We also observe that it has a high return rate, 25.7% in FY21 and 28.1% in FY22.
1HY23 might be a pivotal point
Cettire’s 1HY23 results, released in early February, depicted the company might be turning around.
It recorded a 65% jump in sales revenue to $187.7m, while gross revenue rose 57% to $242.7m (revenue prior to returns and allowances). The company’s EBITDA swung from $9.9m in the red to $16.7m in the black, while NPAT went from an $8.3m loss to a $8m profit.
Other pleasing news for CTT shareholders were that active customers grew 50% from 208,721 to 313,982 while the average order value rose 7% from $712 to $759.
The company also provided a trading update for the first two months of 2HY23, reporting that sales revenue was 80% higher than the prior corresponding period and that it remained EBITDA positive.
Consensus estimates expect strong growth in future years
Cettire’s solid revenue growth is expected to continue in future periods.
Consensus estimates are for $363.3m for the full FY23 (which would be up 73% from FY22), $465.8m for FY24 (up 28%), $618.4m for FY25 (up 33%) and $711.2m for FY26 (up 15%). This represents 18.2% CAGR.
Looking to the EBITDA line, consensus estimates expect $26.6m in FY23 (compared to a $21.5m loss in FY22), $28.1m in FY24 (up 5%) and $36.9m in FY25 (up 31%).
Cettire’s EPS is expected to swing from -$0.05 in FY22 to $0.05 in FY23. It is expected remain constant in FY24 but increase 20% to $0,07 in FY25.
We think CTT is worth $932m or $2.45 – 60% higher than it is now
At Stocks Down Under, we have built a 10-year DCF model for Cettire. We have taken into account these consensus estimates and:
- Assumed 10% revenue growth after FY26
- Assumed 7% inflation in FY23 and 3% thereafter for most costs except merchant fees and depreciation
- Assumed merchant fees remain ~4.8% of revenue, in lin e with past trends.

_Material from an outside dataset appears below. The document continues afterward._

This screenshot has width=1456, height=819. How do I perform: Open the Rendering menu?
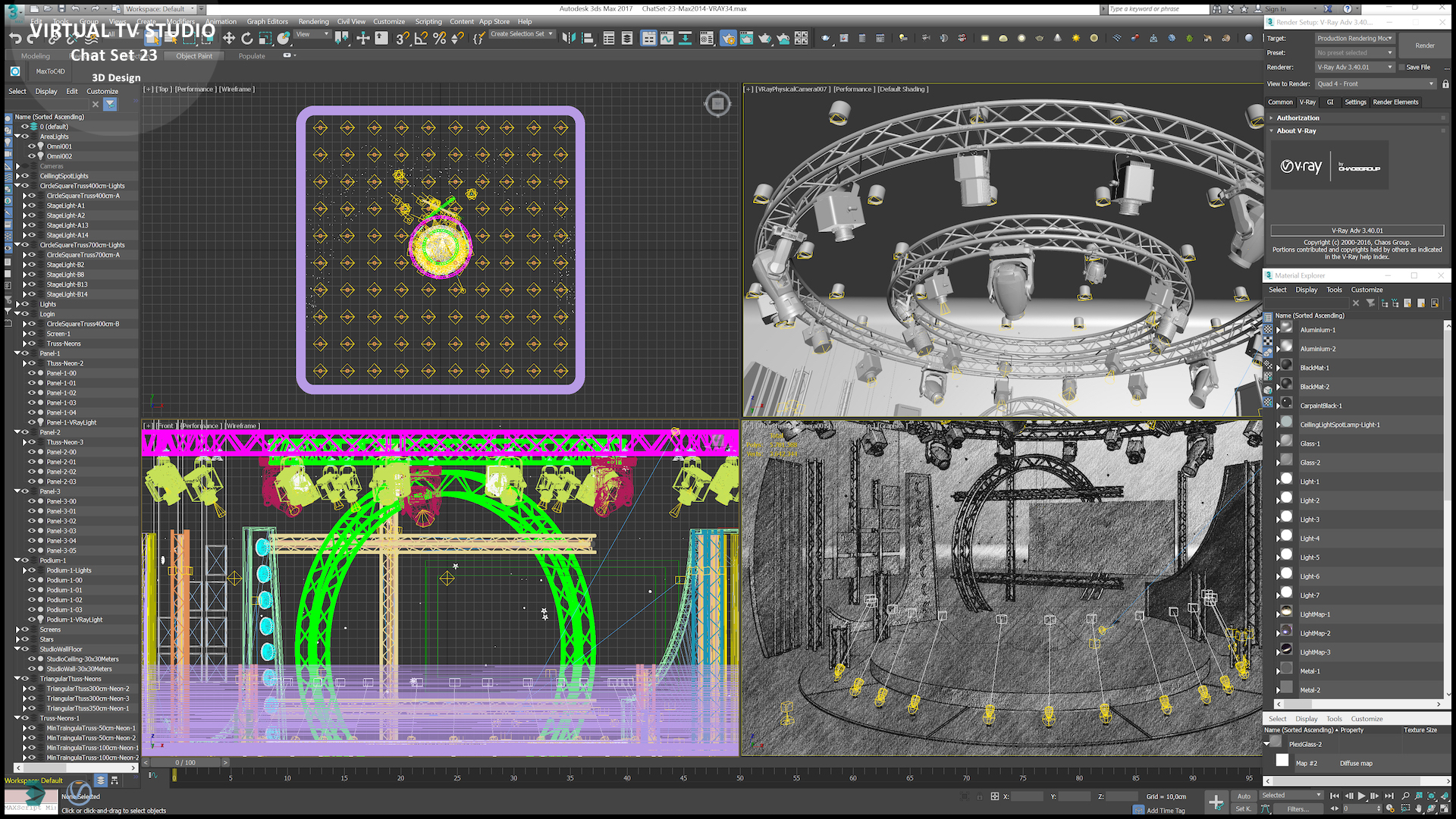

- Used an 11.07% WAAC consisting of a 1.5x beta, a 5% equity premium and a 3.6% risk-free rate of return, as well as a 2% terminal growth rate.
We derive a value of $932.8m, which equates to $2.45 – a 60% premium to the current share price.
The key challenge facing Cettire, and the determinant as to whether or not it can create shareholder value, is that it can continue to grow revenues while still becoming profitable.
Its 1HY23 results are a good indication that it is on track, although there is risk that it could be derailed in its attempts.
This could be the case if economic conditions worsen to the point that high-end fashion does become affected.
Cettire looks like a good opportunity, but needs to maintain growth and grow profitably
Overall, we think Cettire represents a good opportunity for investors.
Unlike other eCommerce outlets, it has been able to maintain growth even as consumers return to brick and mortar retailers and inflation remains at 4-decade highs.
It is not exposed to many costs that other fashion companies are exposed to such as manufacturing costs and high inventory levels.
However, the company needs to maintain its high levels of growth, while still becoming profitable. And even though the company is on track, it is no certainty that it will be able to remain on track.